Investments accounted for under the equity method - Valuation of goodwill impairment

Description

Please refer to Note 4(21) in the consolidated financial statements for accounting policies on impairment loss on non-financial assets, Note 5(2) in the consolidated financial statements for the uncertainty of accounting estimates and assumptions applied to goodwill impairment valuation, and Note 6(13) in the consolidated financial statements for details of intangible assets. The amount of goodwill was generated from the acquisition of subsidiaries, Power Quotient International Co., Ltd. and Foxlink Image Technology Co., Ltd., As of December 31, 2023, the balance of goodwill amounted to NT$ 320,570 thousand and NT$ 611,761 thousand, respectively. The Company valued the impairment of goodwill through the discounted cash flow method which measures the cash generating unit’s recoverable amount. As the assumptions of expected future cash flows involved subjective judgement and a high degree of uncertainty which would cause a material impact on the valuation result, the valuation of goodwill impairment was identified as one of the key audit matters.

31

How our audit addressed the matter

We performed the following audit procedures on the above key audit matter:

  • A. Obtained an understanding and assessed the reasonableness of valuation of goodwill impairment policies and procedures.

  • B. Obtained the external appraisal report on impairment valuation and examined the external appraiser’s qualification and assessed the independence, competence and objectiveness.

  • C. Assessed that the valuation model used in the appraisal report was widely used and appropriate.

  • D. Assessed the reasonableness of significant assumptions (including expected growth rate and discount rate) applied in the appraisal report.

Investments accounted for under equity method - Valuation of property, plant and equipment impairment

Description

Please refer to Note 4(21) in the consolidated financial statements for accounting policies on impairment loss on non-financial assets, Note 5(2) in the consolidated financial statements for the uncertainty of accounting estimates and assumptions applied to property, plant and equipment impairment valuation, and Note 6(9) in the consolidated financial statements for details of property, plant and equipment.

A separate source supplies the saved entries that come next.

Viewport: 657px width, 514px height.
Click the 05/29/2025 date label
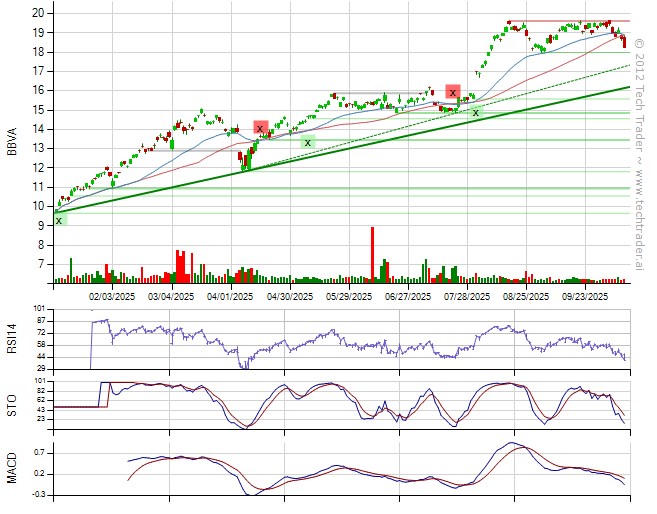pos(349,296)
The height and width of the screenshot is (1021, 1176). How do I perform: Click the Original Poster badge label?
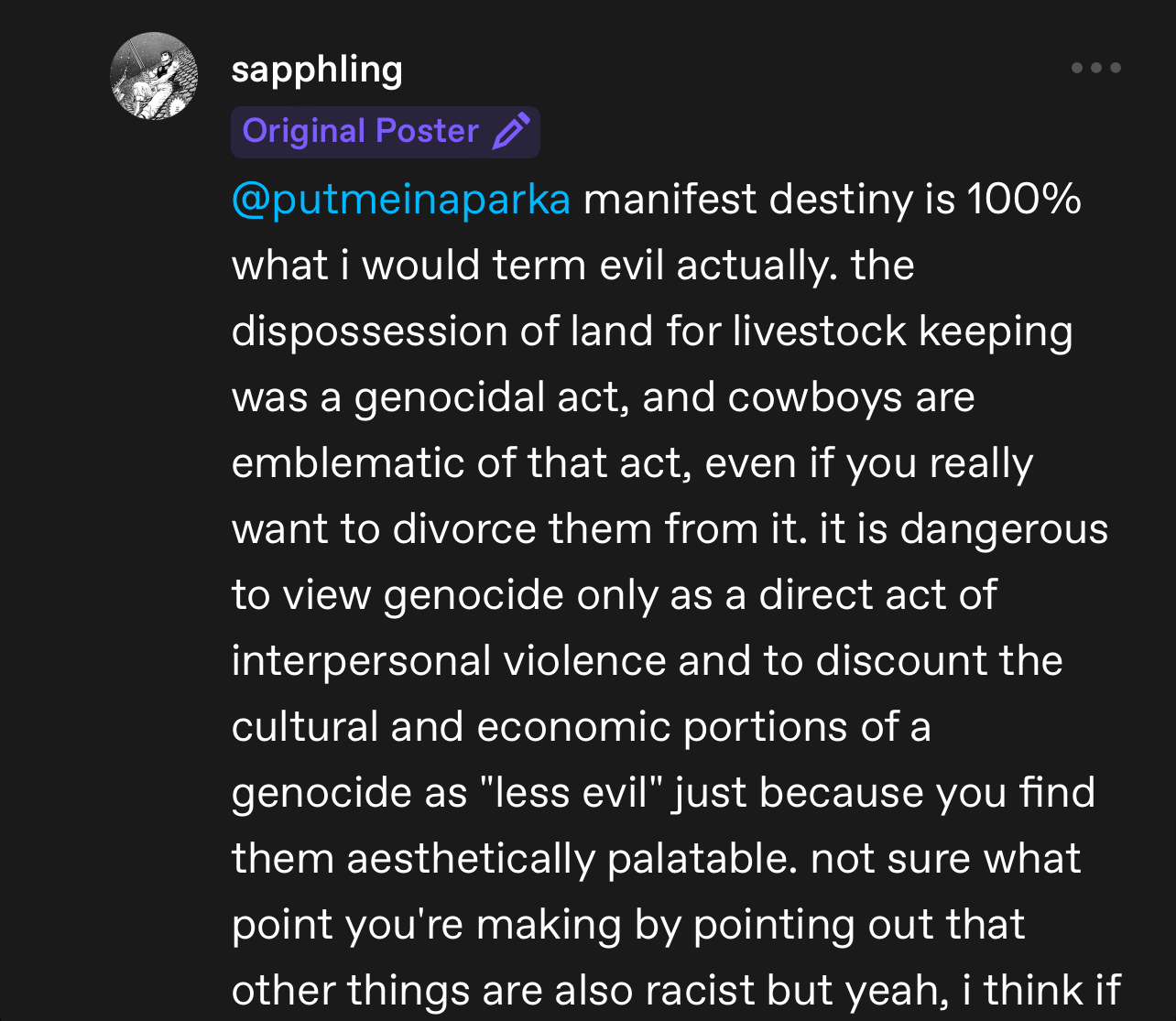click(x=360, y=131)
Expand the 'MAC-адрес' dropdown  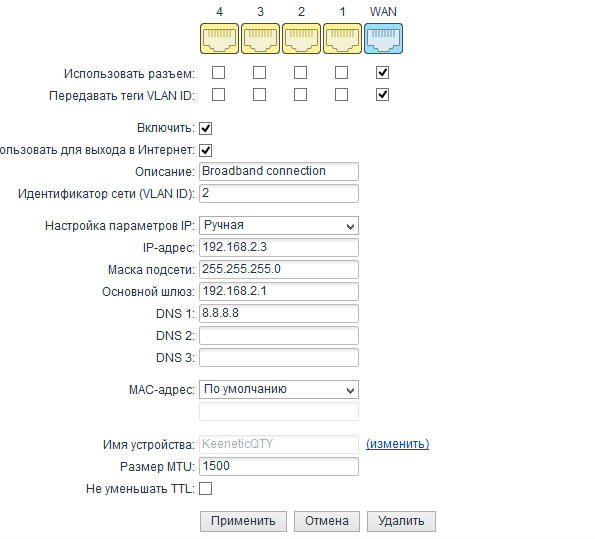pos(279,390)
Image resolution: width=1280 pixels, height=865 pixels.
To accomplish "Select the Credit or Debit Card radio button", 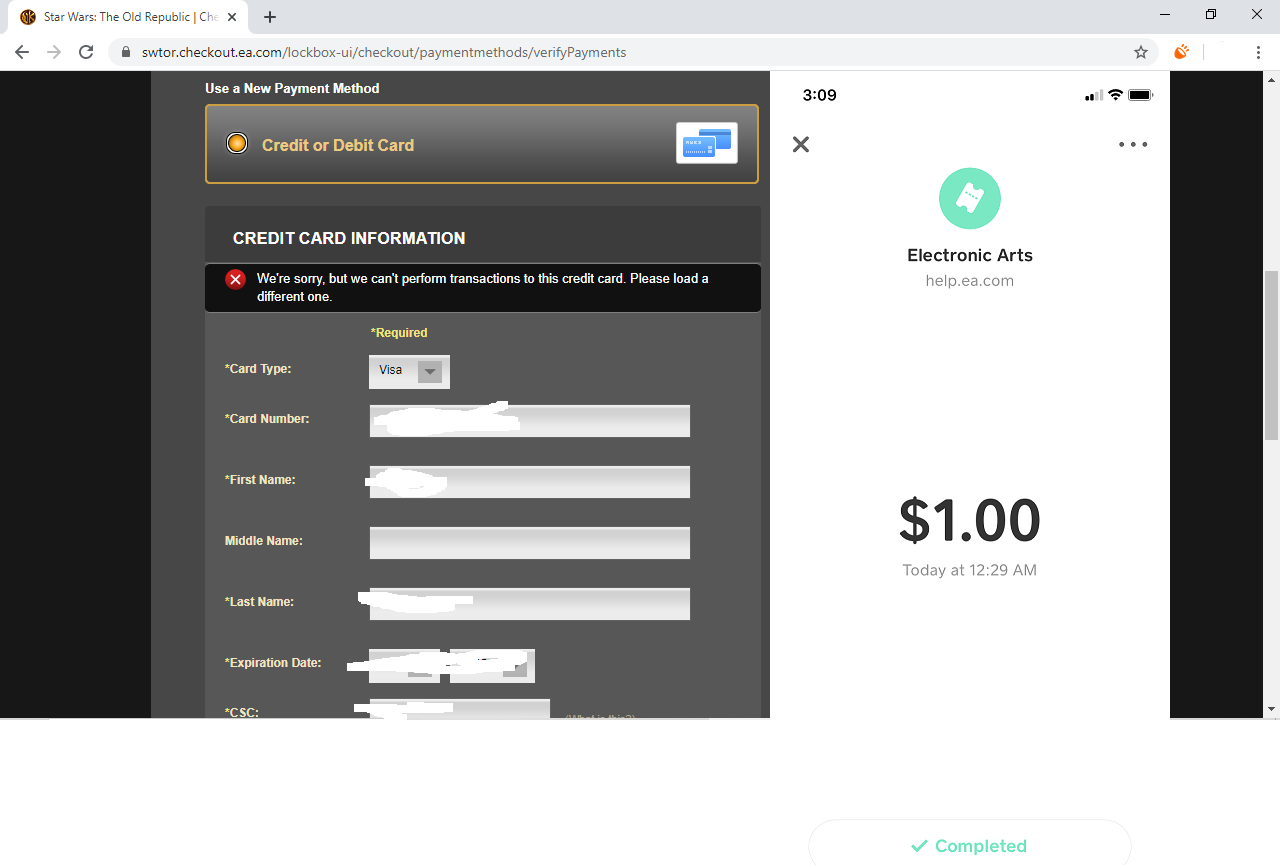I will [x=237, y=143].
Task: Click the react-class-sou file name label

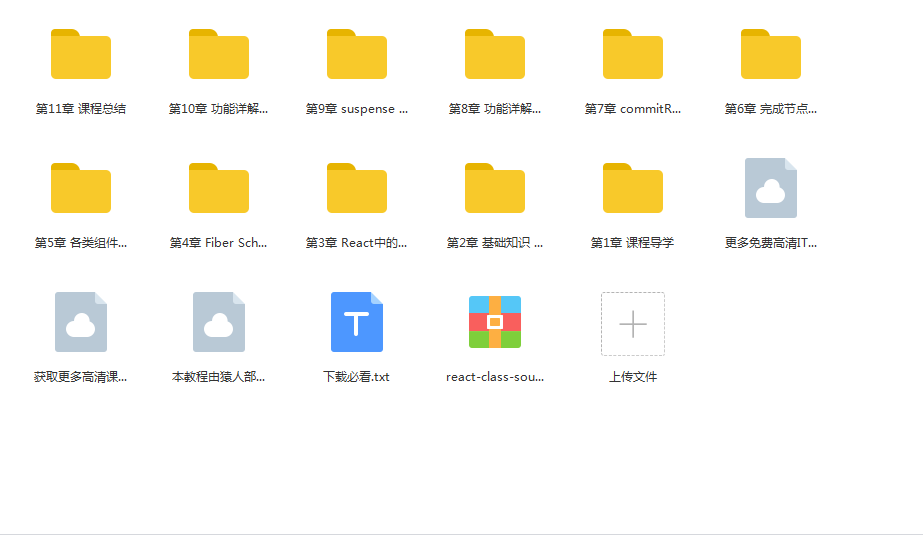Action: [x=495, y=377]
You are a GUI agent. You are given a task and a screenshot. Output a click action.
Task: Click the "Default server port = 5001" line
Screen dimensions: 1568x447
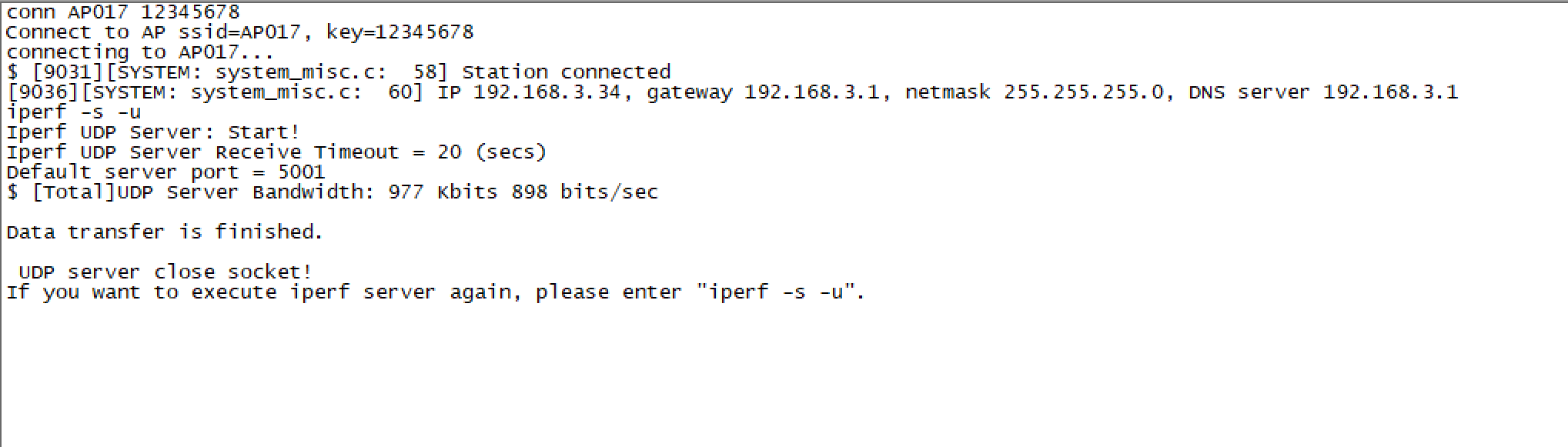click(165, 172)
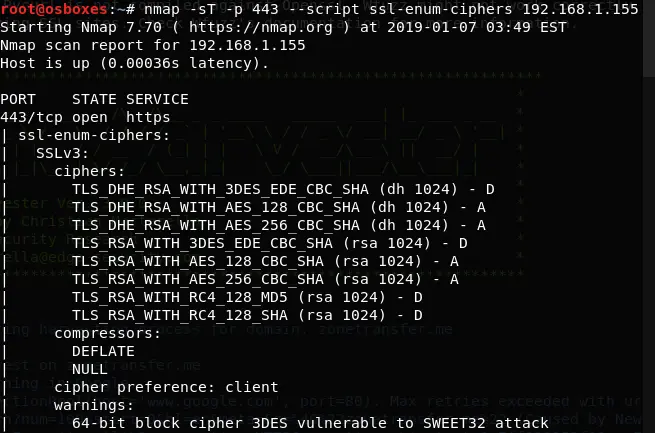Click the cipher preference: client line

pyautogui.click(x=166, y=387)
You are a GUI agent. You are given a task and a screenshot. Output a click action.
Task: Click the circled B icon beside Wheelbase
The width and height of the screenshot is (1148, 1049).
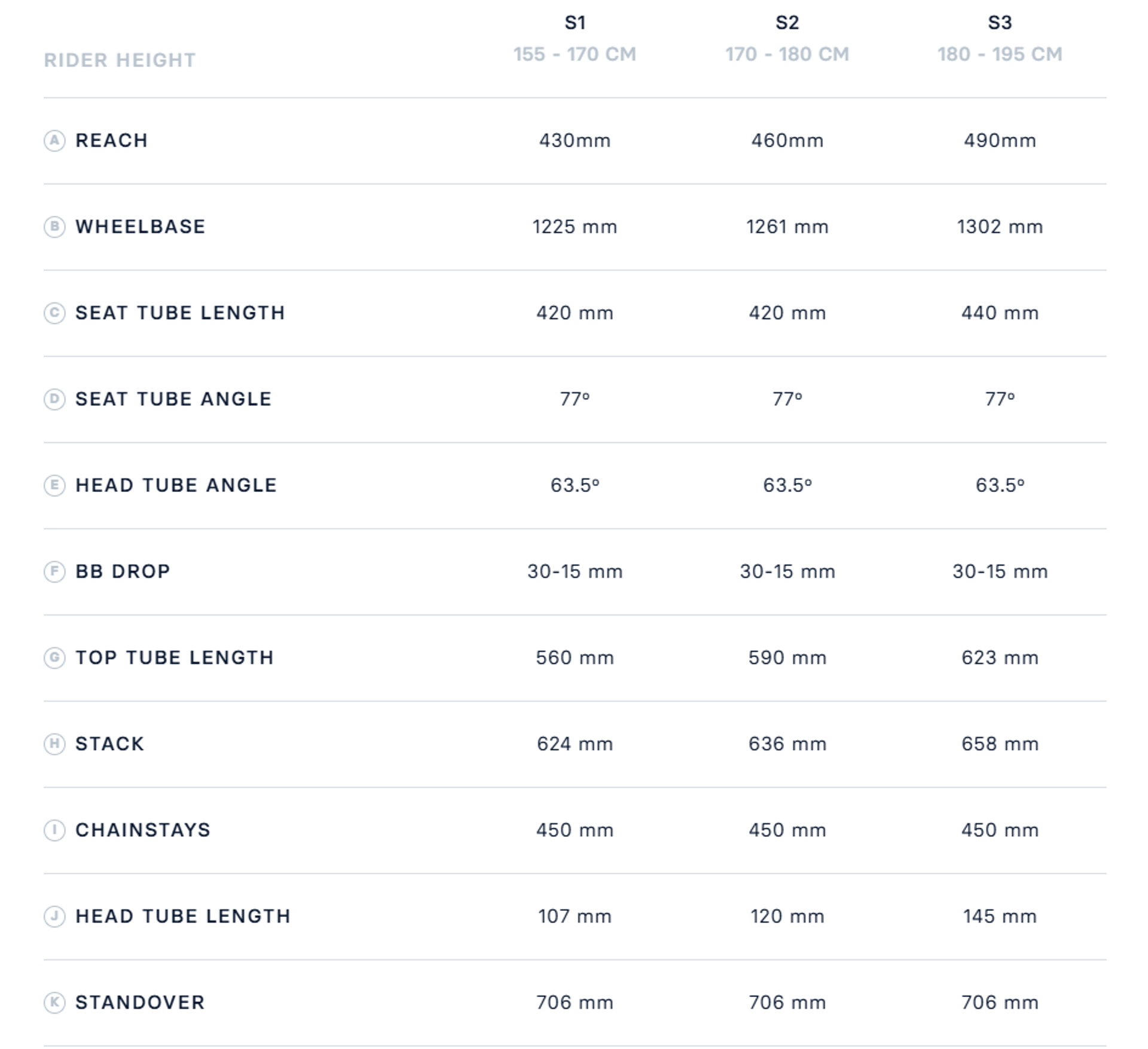click(54, 227)
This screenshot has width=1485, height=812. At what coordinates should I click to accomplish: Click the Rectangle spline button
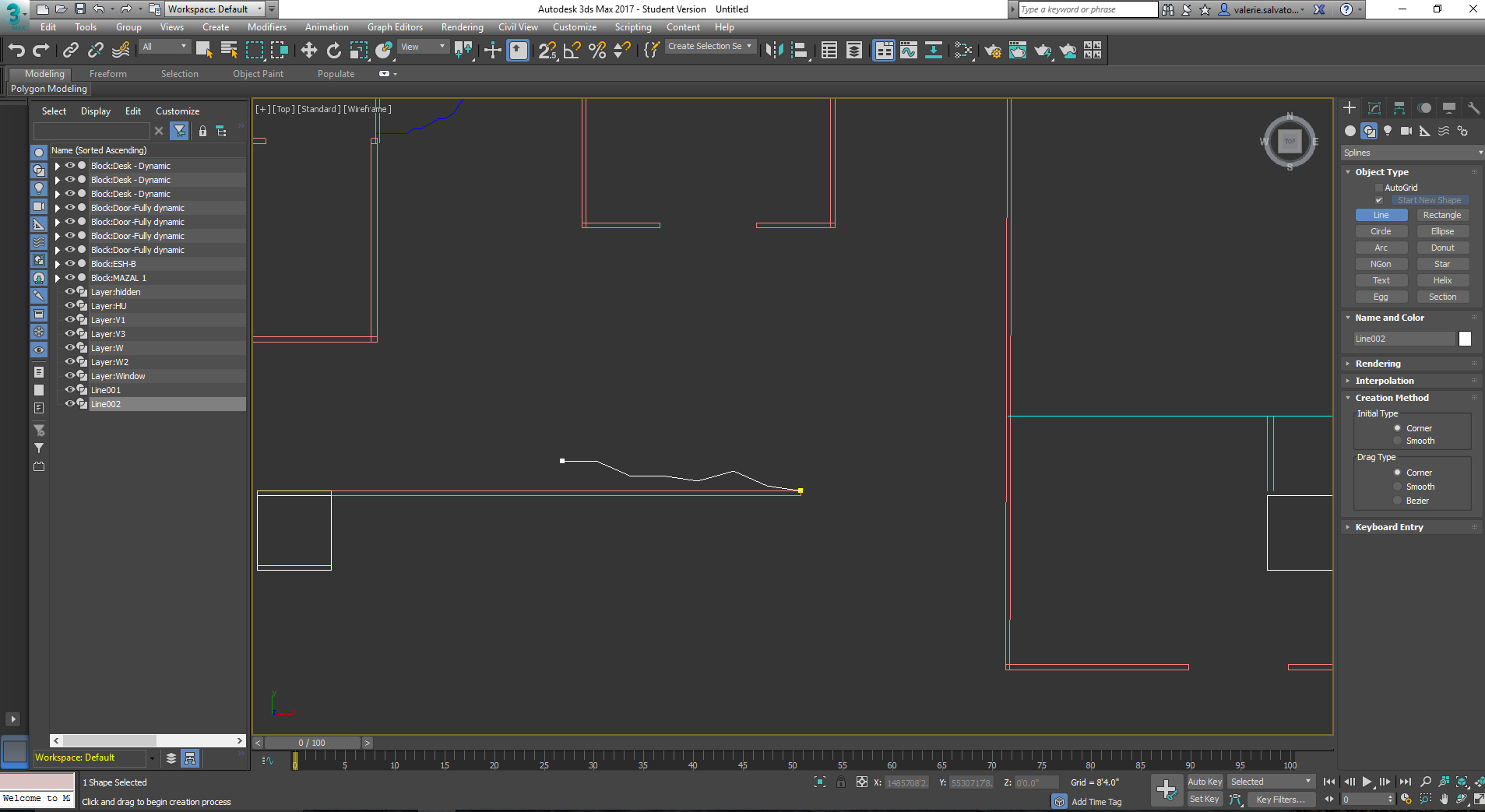[1441, 215]
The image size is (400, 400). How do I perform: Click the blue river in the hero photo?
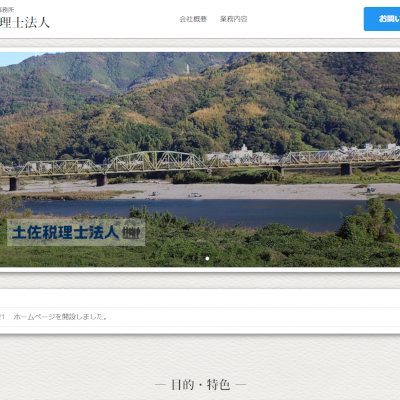pos(200,213)
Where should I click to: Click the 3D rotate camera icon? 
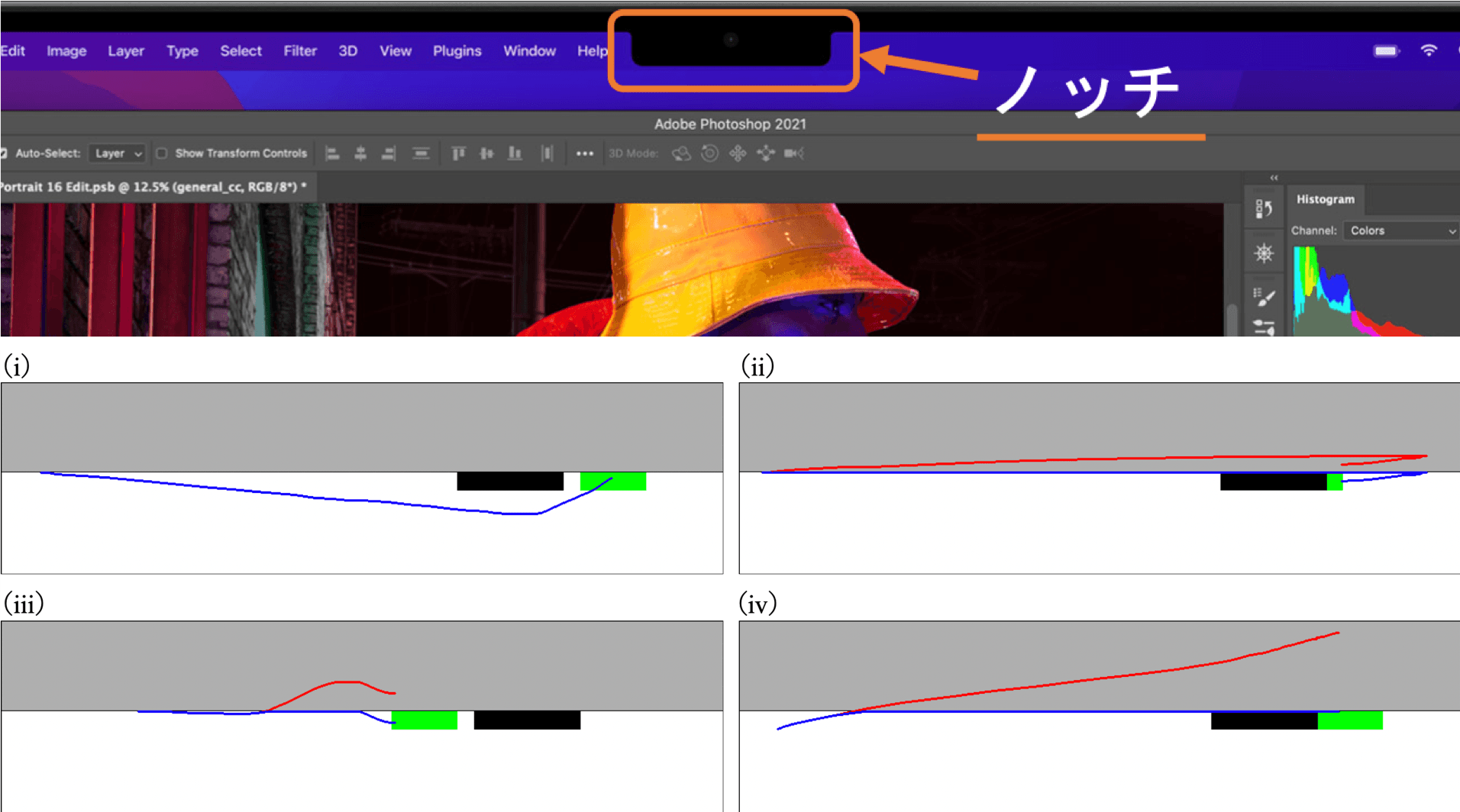[681, 153]
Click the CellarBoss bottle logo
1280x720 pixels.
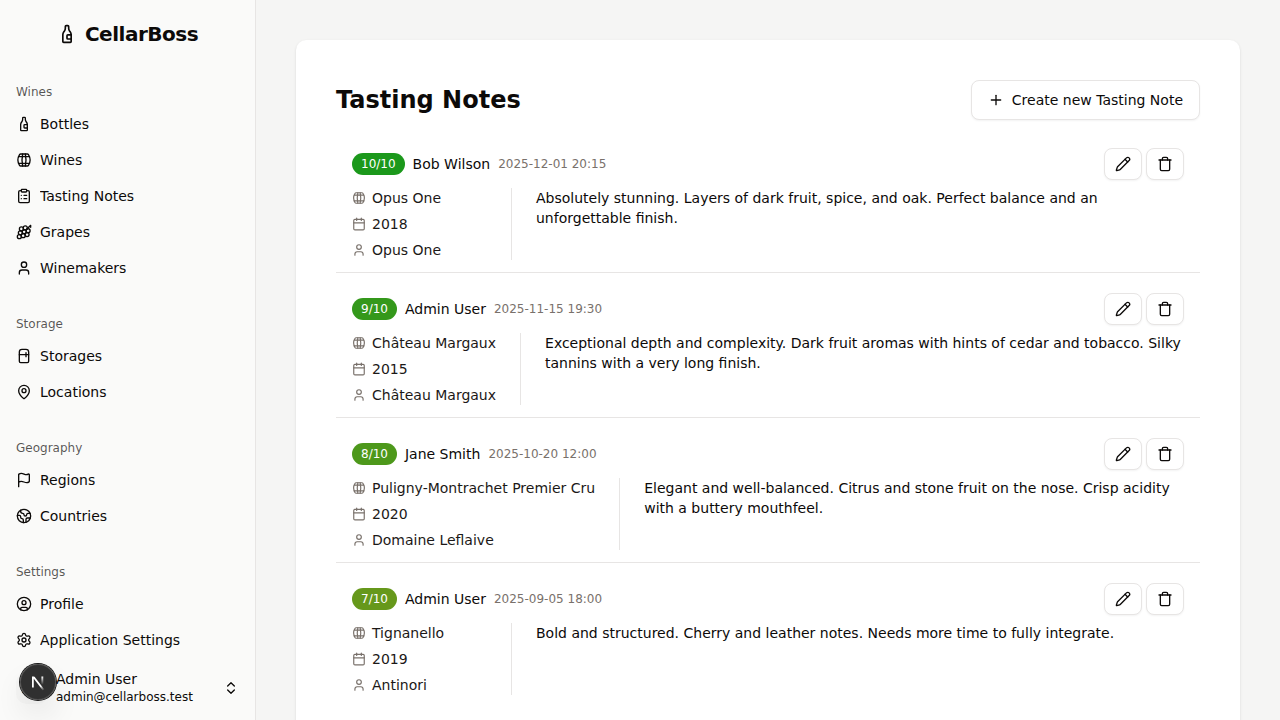point(66,33)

As the 3C components’ life cycles are relatively short and the market is highly competitive, there is a high risk of property, plant and equipment incurring an impairment loss. The Company’s subsidiaries valued the impairment of the cash generating unit’s property, plant and equipment which had an indication of impairment. We mainly relied on the external appraisal report. As the external appraisal report on impairment valuation involved subjective judgement, various assumptions and a high degree of uncertainty

32

which would cause a material impact on the valuation result, the valuation of property, plant and equipment impairment was identified as one of the key audit matters.

How our audit addressed the matter

We performed the following audit procedures on the above key audit matter:

  • A. Obtained an understanding and assessed the reasonableness of valuation of property, plant and equipment impairment policies and procedures.

  • B. Examined the external appraiser’s qualification and assessed the independence, competence and objectiveness.

  • C. Verified whether the list of properties for the external appraiser is correct.

  • D. Assessed that the valuation method used in the appraisal report was appropriate.

  • E. Tested the external appraisal report’s valuation basis adequacy.

Other matter - Reference to the reports of other auditors

We did not audit the financial statements of certain investments accounted for under the equity method which were audited by other auditors. Therefore, our opinion expressed herein, insofar as it relates to the amounts included in respect of these associates and the information disclosed in Note 13, is based solely on the reports of the other auditors. The balance of these investments accounted for under the equity method amounted to NT$33,401 thousand and NT$203,442 thousand, constituting 0.32% and 1.94% of the consolidated total assets as at December 31, 2023 and 2022, respectively, and the share of loss of associates and joint ventures accounted for under the equity method amounted to NT$48 thousand and NT($9,441) thousand, constituting 0.01% and (2.00%) of the total comprehensive income for the years then ended, respectively.

33

Responsibilities of management and those charged with governance for the parent company only financial statements

Management is responsible for the preparation and fair presentation of the parent company only financial statements in accordance with the Regulations Governing the Preparation of Financial Reports by Securities Issuers, and for such internal control as management determines is necessary to enable the preparation of parent company only financial statements that are free from material misstatement, whether due to fraud or error.

In preparing the parent company only financial statements, management is responsible for assessing the Company’s ability to continue as a going concern, disclosing, as applicable, matters related to going concern and using the going concern basis of accounting unless management either intends to liquidate the Company or to cease operations, or has no realistic alternative but to do so.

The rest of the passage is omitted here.